### THE TASK
Which lines of the listing below contain the string "Where" with matching case? Pick out each one and copy it.

### MATERIAL PROVIDED

.....

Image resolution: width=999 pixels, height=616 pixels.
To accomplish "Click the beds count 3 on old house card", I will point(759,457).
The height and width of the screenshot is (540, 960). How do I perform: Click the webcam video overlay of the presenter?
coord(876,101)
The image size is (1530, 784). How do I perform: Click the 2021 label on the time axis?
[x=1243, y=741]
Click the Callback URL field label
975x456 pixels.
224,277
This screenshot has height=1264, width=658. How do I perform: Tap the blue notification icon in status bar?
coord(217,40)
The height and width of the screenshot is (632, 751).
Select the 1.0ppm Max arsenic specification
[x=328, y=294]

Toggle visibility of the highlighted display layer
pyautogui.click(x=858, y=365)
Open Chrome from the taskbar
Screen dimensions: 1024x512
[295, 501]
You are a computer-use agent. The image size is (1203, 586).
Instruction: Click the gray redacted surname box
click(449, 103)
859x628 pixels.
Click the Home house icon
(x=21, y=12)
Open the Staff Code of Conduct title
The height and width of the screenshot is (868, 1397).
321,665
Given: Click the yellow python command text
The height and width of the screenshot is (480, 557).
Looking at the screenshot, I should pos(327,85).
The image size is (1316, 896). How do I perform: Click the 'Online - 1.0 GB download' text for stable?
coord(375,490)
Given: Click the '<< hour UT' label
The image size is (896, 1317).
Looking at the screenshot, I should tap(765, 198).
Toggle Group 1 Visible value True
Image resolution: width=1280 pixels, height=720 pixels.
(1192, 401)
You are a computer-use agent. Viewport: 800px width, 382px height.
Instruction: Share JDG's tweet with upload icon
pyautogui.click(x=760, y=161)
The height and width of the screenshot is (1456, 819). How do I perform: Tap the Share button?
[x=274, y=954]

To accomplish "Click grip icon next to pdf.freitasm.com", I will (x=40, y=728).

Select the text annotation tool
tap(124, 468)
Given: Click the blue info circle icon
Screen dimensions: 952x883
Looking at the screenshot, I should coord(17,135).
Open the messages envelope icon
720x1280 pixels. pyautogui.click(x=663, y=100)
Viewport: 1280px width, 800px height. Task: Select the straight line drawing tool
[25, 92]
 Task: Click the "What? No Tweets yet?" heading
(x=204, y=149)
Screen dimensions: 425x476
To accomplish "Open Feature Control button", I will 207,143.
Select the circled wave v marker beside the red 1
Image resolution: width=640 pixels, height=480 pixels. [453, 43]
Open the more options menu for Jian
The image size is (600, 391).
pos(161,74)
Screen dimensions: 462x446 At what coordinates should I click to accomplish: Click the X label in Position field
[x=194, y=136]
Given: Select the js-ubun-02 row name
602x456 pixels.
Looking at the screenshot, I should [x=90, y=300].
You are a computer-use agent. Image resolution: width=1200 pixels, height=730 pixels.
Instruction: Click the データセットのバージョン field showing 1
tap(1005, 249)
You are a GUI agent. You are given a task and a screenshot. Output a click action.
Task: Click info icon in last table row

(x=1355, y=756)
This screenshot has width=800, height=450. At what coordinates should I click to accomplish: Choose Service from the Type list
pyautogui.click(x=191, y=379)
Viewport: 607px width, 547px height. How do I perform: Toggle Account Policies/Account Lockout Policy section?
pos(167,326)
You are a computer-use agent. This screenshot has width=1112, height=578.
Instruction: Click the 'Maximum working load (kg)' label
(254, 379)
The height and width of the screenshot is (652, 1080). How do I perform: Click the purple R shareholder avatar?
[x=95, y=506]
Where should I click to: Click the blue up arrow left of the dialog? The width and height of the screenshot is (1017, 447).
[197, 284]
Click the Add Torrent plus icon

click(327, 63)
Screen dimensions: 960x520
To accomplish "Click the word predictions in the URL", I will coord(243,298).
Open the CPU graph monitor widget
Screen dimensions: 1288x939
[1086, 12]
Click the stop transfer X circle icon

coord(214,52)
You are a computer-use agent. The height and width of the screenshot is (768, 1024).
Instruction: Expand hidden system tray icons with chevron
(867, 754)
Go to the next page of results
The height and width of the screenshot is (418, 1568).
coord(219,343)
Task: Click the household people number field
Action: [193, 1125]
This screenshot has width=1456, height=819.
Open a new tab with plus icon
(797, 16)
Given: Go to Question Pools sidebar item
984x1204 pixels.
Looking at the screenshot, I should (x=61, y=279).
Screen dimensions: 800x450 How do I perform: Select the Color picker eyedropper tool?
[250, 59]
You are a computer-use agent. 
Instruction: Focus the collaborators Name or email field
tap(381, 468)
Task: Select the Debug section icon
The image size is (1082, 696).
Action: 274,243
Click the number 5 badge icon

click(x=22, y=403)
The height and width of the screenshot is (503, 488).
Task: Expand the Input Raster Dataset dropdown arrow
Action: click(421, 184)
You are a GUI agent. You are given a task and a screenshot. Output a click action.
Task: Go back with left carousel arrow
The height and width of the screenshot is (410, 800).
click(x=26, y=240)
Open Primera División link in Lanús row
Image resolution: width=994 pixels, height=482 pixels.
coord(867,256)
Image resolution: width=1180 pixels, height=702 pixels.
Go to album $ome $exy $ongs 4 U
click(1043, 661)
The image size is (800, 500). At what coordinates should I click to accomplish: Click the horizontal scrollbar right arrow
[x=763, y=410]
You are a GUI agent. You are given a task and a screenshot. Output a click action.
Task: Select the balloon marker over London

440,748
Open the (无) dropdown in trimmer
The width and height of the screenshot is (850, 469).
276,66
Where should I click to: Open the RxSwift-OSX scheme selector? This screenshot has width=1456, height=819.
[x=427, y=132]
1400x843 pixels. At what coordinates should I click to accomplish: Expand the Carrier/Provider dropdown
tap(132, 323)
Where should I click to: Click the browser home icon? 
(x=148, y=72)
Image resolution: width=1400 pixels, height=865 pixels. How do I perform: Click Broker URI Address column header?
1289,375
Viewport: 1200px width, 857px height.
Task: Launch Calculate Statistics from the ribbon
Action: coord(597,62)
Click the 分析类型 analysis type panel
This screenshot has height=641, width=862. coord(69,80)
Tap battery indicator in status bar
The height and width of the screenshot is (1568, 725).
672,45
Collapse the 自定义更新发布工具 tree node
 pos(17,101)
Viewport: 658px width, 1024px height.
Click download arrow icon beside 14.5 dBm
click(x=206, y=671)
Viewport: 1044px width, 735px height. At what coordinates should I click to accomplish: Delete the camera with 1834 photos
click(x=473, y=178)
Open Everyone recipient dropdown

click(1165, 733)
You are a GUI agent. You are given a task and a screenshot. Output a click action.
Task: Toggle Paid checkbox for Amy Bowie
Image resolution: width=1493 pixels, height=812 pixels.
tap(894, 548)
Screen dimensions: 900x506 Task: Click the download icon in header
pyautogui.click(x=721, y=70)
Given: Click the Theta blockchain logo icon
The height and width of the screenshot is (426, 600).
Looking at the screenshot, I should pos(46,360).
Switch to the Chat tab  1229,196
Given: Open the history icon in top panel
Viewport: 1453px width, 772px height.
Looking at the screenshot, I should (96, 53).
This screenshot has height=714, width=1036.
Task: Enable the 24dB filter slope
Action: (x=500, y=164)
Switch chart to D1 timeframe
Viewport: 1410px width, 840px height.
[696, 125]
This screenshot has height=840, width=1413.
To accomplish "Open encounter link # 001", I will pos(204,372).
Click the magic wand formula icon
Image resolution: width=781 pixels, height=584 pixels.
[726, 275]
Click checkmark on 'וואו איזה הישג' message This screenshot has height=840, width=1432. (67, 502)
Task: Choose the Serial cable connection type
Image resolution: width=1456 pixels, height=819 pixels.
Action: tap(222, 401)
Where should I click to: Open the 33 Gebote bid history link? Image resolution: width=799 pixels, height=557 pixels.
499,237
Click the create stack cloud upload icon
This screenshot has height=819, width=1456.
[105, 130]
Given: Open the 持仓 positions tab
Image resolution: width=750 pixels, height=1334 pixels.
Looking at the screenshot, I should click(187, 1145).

.....

### TASK OUTPUT
Where should I click to: Click the blue up arrow left of the dialog? The width and height of the screenshot is (1017, 447).
Where should I click to: Open the RxSwift-OSX scheme selector? This screenshot has width=1456, height=819.
Where should I click to: Click the browser home icon? 
Where should I click to: Open the 33 Gebote bid history link? Image resolution: width=799 pixels, height=557 pixels.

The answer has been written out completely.